**Records for processing:**

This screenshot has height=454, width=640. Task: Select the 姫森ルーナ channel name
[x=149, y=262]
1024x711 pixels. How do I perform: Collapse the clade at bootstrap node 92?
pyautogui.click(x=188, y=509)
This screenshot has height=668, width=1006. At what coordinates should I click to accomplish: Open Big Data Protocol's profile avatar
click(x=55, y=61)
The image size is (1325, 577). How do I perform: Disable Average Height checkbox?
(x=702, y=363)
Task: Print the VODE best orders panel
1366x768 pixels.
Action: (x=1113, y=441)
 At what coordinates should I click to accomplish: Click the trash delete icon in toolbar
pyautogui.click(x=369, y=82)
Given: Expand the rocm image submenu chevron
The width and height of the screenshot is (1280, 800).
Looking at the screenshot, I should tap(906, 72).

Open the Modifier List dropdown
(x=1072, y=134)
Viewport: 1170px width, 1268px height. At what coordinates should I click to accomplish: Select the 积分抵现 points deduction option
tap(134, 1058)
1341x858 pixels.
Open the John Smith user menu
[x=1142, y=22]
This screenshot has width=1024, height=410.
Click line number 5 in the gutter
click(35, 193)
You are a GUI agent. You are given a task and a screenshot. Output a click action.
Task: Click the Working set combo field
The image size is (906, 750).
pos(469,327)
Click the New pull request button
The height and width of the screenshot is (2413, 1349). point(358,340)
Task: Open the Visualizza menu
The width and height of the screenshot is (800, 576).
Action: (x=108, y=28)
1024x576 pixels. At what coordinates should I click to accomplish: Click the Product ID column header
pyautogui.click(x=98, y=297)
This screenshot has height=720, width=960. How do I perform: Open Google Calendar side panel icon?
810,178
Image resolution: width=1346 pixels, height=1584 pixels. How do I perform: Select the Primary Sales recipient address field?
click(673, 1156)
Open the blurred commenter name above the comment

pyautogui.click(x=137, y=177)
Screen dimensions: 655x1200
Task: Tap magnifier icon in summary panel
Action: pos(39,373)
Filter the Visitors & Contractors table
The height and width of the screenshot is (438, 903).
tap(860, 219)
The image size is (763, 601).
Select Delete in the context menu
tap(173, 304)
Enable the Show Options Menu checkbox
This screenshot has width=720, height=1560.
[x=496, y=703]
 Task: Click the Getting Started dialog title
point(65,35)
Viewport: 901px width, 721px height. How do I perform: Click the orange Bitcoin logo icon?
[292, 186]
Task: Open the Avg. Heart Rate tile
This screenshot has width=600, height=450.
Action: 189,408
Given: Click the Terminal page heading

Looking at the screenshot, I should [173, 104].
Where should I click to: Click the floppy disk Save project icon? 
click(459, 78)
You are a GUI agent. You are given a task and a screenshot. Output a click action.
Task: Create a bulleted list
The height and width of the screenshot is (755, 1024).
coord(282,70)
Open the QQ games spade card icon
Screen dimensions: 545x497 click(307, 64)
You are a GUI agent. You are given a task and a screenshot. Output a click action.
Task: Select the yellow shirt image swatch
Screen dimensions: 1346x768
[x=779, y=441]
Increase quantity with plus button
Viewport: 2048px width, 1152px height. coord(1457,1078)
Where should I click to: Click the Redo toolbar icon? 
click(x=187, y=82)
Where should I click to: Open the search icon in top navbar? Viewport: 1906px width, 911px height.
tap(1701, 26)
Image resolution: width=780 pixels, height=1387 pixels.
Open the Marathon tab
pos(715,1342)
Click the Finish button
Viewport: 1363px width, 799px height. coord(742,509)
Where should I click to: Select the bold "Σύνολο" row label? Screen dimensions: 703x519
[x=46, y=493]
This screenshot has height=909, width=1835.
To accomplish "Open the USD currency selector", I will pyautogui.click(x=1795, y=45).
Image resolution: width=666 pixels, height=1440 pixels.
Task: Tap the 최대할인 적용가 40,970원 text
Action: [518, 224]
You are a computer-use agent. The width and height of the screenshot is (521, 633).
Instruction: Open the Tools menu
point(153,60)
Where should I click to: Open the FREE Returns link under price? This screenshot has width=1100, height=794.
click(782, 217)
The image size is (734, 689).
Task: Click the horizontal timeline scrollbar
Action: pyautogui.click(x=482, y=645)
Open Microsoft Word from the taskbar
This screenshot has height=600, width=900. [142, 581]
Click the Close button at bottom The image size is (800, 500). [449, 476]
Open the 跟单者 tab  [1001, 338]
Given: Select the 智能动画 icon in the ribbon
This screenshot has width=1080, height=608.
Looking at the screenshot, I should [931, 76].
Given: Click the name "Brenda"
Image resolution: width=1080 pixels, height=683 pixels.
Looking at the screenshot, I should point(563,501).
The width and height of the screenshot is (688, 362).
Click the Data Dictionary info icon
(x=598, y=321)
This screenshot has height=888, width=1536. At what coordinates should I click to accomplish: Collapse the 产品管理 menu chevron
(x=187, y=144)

**What this task involves:** Your task is to set down only the lines that run from the opening of the listing to the line with "This screenshot has width=1024, height=410.", both ends included, each unchanged.

**Result below:**
This screenshot has height=454, width=640. Task: Select the 姫森ルーナ channel name
[x=149, y=262]
1024x711 pixels. How do I perform: Collapse the clade at bootstrap node 92?
pyautogui.click(x=188, y=509)
This screenshot has height=668, width=1006. At what coordinates should I click to accomplish: Open Big Data Protocol's profile avatar
click(x=55, y=61)
The image size is (1325, 577). How do I perform: Disable Average Height checkbox?
(x=702, y=363)
Task: Print the VODE best orders panel
1366x768 pixels.
Action: (x=1113, y=441)
 At what coordinates should I click to accomplish: Click the trash delete icon in toolbar
pyautogui.click(x=369, y=82)
Given: Expand the rocm image submenu chevron
The width and height of the screenshot is (1280, 800).
Looking at the screenshot, I should tap(906, 72).

Open the Modifier List dropdown
(x=1072, y=134)
Viewport: 1170px width, 1268px height. At what coordinates should I click to accomplish: Select the 积分抵现 points deduction option
tap(134, 1058)
1341x858 pixels.
Open the John Smith user menu
[x=1142, y=22]
This screenshot has width=1024, height=410.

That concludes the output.